### Goal:
Convert everything in the material from the line containing "The width and height of the screenshot is (1344, 896)." down to the line containing "(x=862, y=477)", both included, into a JSON list of strings with one string per line and blank lines left out.

### Working data:
-- BEGIN --

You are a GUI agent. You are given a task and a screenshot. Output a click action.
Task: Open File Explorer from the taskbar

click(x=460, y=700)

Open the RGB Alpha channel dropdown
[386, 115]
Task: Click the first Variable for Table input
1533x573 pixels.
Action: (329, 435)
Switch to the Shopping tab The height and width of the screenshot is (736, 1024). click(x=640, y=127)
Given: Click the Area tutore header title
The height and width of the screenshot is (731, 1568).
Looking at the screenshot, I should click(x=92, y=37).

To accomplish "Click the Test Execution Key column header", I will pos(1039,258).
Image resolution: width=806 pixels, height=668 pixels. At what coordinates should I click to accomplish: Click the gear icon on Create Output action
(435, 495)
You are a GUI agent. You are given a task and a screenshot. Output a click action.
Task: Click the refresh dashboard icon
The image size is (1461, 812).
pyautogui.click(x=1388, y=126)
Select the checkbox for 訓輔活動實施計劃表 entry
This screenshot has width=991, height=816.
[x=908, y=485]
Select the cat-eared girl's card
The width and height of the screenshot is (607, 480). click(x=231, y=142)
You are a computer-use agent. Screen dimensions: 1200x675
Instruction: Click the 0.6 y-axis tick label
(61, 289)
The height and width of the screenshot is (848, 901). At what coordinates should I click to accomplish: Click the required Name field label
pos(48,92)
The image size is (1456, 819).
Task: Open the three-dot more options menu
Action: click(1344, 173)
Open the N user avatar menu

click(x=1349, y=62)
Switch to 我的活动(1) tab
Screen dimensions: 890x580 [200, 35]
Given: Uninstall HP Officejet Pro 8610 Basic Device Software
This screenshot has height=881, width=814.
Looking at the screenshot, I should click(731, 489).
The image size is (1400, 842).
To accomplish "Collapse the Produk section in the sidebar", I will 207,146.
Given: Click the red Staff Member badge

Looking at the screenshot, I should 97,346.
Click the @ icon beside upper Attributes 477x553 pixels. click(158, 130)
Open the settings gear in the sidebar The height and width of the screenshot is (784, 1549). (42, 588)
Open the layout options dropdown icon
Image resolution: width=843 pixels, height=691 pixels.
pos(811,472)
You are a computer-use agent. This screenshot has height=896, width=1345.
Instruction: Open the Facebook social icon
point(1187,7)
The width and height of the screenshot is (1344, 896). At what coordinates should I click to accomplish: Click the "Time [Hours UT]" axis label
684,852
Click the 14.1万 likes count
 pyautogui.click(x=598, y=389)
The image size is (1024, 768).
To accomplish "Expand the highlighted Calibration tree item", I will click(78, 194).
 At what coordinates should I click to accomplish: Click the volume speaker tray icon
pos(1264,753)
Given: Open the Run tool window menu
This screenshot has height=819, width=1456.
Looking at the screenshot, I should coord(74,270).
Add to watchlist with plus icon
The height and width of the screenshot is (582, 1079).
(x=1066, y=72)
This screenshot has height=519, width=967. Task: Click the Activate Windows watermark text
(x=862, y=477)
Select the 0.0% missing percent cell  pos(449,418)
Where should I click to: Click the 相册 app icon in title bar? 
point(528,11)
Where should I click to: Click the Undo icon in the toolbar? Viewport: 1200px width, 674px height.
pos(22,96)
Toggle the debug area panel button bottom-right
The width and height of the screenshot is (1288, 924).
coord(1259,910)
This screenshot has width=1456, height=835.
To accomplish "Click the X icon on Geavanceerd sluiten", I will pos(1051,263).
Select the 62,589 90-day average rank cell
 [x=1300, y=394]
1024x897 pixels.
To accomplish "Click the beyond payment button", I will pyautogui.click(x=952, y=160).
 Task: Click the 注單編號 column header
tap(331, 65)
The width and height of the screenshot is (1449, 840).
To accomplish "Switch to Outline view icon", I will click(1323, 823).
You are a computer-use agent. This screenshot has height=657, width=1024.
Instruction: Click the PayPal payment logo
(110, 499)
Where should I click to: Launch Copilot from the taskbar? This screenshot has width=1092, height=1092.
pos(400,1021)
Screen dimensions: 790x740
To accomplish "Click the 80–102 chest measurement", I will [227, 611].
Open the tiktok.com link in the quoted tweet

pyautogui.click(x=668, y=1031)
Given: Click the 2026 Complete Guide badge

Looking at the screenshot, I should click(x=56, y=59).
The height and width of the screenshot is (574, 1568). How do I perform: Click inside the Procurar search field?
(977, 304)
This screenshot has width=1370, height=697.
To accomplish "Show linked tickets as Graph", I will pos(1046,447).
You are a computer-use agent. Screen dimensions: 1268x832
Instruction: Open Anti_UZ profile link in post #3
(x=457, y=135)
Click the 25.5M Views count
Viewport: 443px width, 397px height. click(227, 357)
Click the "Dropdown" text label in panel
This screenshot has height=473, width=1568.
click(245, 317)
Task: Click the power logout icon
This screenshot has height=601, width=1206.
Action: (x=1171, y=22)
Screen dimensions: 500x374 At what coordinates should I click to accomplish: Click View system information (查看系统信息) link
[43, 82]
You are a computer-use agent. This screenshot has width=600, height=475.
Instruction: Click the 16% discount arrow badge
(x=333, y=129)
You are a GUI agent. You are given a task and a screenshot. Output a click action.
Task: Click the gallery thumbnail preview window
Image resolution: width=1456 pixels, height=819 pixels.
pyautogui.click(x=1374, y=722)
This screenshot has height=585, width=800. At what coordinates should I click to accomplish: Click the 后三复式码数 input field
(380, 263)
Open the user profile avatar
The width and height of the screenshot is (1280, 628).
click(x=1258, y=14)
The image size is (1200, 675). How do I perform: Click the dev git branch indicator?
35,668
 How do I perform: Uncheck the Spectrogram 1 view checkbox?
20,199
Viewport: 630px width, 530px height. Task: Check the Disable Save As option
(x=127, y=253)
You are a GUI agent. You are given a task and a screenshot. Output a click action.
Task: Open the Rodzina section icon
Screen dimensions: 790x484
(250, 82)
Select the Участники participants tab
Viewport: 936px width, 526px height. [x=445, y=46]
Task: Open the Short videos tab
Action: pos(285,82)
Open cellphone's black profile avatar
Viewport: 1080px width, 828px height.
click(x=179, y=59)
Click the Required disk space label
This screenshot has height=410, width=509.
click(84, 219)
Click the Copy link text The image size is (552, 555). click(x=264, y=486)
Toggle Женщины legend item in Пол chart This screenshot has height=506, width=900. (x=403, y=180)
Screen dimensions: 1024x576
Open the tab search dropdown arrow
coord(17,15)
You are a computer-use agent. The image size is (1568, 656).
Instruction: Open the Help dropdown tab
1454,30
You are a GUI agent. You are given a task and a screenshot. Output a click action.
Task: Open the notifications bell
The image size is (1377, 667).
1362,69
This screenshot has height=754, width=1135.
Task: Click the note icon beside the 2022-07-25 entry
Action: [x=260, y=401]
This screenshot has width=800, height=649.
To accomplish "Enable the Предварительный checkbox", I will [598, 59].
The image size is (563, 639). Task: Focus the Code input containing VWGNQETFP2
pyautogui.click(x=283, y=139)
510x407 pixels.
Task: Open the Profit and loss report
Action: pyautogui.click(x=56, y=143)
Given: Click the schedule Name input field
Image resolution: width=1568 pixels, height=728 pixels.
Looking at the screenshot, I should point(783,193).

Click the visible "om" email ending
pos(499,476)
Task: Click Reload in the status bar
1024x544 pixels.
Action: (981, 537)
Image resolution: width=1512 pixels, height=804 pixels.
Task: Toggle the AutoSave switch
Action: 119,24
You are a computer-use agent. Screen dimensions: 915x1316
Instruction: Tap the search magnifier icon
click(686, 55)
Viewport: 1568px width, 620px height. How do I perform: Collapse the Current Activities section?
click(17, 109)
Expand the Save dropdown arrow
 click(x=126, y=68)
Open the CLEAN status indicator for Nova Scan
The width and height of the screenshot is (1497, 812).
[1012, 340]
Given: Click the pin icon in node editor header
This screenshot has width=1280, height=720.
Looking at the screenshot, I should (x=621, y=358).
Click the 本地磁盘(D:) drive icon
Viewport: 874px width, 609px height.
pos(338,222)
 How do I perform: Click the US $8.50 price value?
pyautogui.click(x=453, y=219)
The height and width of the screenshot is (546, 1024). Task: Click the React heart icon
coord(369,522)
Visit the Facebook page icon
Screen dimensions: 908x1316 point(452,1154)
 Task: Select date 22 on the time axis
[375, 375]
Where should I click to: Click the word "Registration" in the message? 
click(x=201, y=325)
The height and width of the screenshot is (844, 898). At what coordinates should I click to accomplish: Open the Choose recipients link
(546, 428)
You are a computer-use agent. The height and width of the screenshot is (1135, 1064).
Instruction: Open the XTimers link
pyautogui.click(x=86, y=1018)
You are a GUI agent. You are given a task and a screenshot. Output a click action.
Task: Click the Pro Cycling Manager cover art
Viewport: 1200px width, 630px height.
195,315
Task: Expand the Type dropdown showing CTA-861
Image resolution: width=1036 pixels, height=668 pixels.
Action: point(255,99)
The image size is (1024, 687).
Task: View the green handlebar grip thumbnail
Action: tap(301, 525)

-- END --

### Output of the exercise:
[
  "The width and height of the screenshot is (1344, 896). At what coordinates should I click to accomplish: Click the \"Time [Hours UT]\" axis label",
  "684,852",
  "Click the 14.1万 likes count",
  " pyautogui.click(x=598, y=389)",
  "The image size is (1024, 768).",
  "To accomplish \"Expand the highlighted Calibration tree item\", I will click(78, 194).",
  " At what coordinates should I click to accomplish: Click the volume speaker tray icon",
  "pos(1264,753)",
  "Given: Open the Run tool window menu",
  "This screenshot has height=819, width=1456.",
  "Looking at the screenshot, I should coord(74,270).",
  "Add to watchlist with plus icon",
  "The height and width of the screenshot is (582, 1079).",
  "(x=1066, y=72)",
  "This screenshot has height=519, width=967. Task: Click the Activate Windows watermark text",
  "(x=862, y=477)"
]